How to determine if a string is located in AWS S3 CSV file-CodePudding

I have a CSV file in AWS S3. The file is very large 2.5 Gigabytes

The file has a single column of strings, over 120 million:

apc.com
xyz.com
ggg.com
dddd.com
...

How can I query the file to determine if the string xyz.com is located in the file? I only need to know if the string is there or not, I don't need to return the file.

Also it will be great if I can pass multiple strings for search and return only the ones that were found in the file.

For example:

Query => ['xyz.com','fds.com','ggg.com'] Will return => ['xyz.com','ggg.com']

CodePudding user response：

If you use the aws s3 cp command you can send the output to stdout:

aws s3 cp s3://yourbucket/foo.csv - | grep 'apc.com'

- The dash will send the output to stdout.

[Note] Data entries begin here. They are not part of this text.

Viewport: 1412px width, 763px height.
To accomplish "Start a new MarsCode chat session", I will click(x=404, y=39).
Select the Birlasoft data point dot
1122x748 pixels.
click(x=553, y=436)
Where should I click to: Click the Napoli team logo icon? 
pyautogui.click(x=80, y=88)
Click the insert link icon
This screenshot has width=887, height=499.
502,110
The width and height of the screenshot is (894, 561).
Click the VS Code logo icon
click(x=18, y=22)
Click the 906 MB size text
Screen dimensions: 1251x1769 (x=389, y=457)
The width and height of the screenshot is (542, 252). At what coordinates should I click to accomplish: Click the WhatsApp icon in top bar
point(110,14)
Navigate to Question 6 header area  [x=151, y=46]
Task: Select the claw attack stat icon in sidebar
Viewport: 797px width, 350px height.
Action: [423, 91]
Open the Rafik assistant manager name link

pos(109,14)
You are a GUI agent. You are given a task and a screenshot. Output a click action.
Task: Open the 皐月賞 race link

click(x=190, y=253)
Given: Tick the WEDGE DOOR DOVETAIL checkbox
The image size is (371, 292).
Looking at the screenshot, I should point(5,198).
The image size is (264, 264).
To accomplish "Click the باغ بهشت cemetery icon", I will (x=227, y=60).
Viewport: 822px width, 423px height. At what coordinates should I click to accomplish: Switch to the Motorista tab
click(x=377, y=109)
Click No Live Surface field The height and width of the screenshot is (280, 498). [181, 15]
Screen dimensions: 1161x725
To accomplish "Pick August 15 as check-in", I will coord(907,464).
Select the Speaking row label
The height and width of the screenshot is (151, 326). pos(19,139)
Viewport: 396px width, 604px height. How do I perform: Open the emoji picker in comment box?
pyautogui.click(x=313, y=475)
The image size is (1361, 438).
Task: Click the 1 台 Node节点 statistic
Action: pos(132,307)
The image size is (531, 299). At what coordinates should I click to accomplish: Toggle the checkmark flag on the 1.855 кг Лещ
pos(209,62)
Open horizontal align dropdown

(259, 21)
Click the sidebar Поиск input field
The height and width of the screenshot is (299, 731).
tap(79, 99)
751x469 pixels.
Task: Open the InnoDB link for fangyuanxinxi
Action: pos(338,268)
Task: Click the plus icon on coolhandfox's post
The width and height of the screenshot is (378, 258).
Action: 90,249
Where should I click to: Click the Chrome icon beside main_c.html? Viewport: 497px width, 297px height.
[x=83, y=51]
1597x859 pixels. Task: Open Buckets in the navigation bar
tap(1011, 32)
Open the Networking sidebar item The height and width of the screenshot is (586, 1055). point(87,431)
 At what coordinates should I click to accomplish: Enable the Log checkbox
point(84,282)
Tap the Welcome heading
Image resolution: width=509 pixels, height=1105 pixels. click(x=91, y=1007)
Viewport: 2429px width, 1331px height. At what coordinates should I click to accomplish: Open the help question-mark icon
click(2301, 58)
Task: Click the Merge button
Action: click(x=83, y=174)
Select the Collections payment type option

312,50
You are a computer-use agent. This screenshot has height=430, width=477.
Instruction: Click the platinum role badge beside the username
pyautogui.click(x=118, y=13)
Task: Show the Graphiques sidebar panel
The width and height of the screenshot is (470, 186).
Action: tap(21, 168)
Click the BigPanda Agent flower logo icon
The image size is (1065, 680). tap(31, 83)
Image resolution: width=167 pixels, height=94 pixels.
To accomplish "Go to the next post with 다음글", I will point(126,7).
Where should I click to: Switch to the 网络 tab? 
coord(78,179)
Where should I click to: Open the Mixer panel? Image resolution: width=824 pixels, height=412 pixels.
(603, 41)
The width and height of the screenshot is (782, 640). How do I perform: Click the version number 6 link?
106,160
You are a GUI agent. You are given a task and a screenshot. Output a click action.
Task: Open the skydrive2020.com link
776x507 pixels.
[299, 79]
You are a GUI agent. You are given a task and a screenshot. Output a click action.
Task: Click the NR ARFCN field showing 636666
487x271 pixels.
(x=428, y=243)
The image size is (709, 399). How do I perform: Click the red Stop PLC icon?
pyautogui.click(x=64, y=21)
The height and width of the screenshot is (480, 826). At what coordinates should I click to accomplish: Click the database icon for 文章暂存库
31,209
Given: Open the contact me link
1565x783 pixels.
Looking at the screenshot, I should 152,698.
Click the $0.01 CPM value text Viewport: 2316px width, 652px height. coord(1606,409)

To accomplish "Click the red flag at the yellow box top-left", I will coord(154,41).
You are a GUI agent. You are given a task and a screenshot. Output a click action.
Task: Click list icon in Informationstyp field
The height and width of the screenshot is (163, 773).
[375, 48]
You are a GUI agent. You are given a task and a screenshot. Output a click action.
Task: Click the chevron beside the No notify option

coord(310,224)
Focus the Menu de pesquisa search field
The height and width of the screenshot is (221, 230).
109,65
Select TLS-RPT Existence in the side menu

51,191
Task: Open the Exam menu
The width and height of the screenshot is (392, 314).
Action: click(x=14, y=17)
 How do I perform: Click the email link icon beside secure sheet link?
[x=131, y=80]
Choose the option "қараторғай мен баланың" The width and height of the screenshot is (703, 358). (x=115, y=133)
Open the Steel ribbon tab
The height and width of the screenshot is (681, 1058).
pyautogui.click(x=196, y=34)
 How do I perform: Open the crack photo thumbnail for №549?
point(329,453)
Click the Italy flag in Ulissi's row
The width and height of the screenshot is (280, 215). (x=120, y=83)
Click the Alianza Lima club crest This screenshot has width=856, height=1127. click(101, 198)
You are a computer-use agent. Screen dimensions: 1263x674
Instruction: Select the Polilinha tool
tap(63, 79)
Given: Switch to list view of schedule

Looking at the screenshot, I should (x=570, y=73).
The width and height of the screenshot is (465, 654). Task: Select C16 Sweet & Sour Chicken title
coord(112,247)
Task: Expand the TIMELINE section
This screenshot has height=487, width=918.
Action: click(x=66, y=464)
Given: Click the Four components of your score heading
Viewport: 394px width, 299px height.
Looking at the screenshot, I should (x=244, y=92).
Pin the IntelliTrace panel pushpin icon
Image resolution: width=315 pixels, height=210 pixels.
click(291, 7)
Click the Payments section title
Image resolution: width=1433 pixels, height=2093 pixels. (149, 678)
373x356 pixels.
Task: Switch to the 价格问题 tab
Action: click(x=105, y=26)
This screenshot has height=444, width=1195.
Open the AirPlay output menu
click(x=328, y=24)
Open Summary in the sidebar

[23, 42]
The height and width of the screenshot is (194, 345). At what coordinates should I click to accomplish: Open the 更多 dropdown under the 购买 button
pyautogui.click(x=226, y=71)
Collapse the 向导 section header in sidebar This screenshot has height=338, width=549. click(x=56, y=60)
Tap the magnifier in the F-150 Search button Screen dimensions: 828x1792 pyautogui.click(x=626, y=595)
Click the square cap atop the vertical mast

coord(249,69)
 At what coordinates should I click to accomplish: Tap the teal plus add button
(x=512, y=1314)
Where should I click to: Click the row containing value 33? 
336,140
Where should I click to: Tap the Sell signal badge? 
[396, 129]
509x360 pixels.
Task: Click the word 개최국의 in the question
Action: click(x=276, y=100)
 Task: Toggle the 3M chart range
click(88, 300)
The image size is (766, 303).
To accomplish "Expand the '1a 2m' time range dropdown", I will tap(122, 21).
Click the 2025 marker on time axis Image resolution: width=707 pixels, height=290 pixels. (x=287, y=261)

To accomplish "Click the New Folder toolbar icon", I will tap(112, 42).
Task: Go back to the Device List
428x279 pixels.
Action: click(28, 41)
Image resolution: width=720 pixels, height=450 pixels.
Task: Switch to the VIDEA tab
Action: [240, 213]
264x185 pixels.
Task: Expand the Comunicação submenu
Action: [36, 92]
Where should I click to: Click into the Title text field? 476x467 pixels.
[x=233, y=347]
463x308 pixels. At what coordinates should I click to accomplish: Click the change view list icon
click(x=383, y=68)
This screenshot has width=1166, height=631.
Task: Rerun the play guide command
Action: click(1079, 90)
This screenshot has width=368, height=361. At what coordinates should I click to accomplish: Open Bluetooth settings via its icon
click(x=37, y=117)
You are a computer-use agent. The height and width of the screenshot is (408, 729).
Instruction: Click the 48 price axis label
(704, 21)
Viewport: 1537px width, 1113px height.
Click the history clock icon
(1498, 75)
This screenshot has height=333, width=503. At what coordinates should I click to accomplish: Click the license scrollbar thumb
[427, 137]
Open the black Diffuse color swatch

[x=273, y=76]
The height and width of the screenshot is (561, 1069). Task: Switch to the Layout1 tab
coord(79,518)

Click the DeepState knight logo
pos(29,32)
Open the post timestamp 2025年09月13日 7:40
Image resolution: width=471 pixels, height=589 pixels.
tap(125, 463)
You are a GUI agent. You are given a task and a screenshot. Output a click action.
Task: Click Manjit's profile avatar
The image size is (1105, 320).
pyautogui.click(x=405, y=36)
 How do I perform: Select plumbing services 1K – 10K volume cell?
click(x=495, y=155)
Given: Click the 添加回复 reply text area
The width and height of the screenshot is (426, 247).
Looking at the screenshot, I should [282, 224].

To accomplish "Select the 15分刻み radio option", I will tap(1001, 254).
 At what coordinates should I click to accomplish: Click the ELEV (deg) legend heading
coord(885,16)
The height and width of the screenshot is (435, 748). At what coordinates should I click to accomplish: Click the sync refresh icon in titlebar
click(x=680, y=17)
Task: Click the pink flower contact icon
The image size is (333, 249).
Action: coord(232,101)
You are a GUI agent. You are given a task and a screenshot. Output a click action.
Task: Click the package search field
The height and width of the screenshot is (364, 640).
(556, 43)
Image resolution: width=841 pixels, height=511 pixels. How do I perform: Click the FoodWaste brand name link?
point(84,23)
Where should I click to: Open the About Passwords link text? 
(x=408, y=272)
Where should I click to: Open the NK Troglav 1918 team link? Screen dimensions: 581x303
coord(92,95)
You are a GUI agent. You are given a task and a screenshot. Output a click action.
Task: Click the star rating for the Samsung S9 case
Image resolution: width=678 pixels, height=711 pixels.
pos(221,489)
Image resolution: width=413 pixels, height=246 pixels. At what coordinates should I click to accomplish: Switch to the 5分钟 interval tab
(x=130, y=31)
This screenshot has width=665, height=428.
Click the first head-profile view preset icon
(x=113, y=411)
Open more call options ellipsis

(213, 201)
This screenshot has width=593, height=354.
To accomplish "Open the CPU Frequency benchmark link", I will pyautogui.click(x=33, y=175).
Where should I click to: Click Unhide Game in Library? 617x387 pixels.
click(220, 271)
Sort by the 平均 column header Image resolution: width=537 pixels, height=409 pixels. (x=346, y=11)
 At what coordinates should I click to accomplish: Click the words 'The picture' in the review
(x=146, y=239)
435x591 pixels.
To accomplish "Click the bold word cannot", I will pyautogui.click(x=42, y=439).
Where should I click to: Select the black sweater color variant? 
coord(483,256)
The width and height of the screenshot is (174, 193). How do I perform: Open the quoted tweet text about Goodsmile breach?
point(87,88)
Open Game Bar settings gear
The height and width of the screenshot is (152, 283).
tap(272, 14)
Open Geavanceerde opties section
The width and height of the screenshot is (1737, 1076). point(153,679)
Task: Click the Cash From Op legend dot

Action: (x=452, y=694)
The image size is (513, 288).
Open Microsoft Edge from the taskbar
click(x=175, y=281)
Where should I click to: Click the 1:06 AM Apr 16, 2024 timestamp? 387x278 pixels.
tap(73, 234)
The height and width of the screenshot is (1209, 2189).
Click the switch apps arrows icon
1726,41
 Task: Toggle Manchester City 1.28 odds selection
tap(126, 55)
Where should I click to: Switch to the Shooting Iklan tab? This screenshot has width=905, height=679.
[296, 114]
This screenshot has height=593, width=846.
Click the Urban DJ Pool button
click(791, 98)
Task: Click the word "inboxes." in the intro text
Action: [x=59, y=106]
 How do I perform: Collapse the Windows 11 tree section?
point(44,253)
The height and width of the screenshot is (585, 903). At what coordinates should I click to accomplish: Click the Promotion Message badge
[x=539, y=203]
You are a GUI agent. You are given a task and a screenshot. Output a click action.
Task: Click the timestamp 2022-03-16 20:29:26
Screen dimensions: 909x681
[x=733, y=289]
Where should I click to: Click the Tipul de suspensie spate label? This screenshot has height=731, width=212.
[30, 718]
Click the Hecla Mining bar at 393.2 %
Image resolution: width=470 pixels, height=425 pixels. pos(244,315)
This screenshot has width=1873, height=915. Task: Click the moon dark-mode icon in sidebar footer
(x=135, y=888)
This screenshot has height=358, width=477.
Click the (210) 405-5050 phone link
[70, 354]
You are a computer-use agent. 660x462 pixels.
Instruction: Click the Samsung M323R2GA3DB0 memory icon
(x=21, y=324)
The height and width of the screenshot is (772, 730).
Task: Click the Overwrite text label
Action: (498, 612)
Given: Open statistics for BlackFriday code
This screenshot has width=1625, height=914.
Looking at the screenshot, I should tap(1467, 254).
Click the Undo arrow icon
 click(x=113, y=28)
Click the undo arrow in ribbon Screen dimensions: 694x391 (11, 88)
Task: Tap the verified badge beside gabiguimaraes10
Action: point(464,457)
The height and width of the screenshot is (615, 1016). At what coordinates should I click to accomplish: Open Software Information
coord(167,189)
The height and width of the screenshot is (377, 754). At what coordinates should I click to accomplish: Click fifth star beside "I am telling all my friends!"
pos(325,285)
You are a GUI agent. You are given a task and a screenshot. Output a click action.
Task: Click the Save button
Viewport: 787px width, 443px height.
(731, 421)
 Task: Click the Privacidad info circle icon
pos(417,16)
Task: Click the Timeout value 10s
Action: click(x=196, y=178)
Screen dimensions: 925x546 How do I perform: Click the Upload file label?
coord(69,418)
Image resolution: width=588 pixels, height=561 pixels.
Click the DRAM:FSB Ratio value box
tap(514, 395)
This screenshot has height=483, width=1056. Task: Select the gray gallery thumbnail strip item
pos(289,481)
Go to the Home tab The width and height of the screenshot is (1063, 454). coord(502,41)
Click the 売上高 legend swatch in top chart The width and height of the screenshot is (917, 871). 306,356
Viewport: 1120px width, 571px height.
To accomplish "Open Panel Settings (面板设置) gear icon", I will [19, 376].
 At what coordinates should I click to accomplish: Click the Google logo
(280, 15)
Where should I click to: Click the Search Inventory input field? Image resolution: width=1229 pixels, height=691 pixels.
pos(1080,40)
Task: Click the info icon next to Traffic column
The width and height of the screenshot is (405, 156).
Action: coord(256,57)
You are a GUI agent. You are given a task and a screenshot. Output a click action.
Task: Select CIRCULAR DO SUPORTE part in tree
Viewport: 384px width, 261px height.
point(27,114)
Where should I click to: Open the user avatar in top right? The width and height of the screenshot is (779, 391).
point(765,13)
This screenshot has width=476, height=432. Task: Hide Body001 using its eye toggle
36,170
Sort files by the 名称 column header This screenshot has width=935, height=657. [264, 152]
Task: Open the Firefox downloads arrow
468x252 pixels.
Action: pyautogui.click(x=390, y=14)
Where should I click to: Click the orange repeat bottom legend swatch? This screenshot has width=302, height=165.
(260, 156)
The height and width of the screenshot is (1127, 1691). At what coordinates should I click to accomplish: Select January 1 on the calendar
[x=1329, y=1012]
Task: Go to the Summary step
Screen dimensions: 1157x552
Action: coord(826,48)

this are two examples of grep checking on multiple patterns:

aws s3 cp s3://yourbucket/foo.csv - | grep -e 'apc.com' -e 'dddd.com'

aws s3 cp s3://yourbucket/foo.csv - | grep 'apc.com\|dddd.com'

To learn more about grep, please look at the manual: GNU Grep 3.7

CodePudding user response：

The "S3 Select" SelectObjectContent API enables applications to retrieve only a subset of data from an object by using simple SQL expressions. Here's a Python example:

res = client.select_object_content(
  Bucket="my-bucket",
  Key="my.csv",
  ExpressionType="SQL",
  InputSerialization={"CSV": { "FileHeaderInfo": "NONE" }}, # or IGNORE, USE
  OutputSerialization={"JSON": {}},
  Expression="SELECT * FROM S3Object s WHERE _1 IN ['xyz.com', 'ggg.com']") # _1 refers to the first column

See this AWS blog post for an example with output parsing.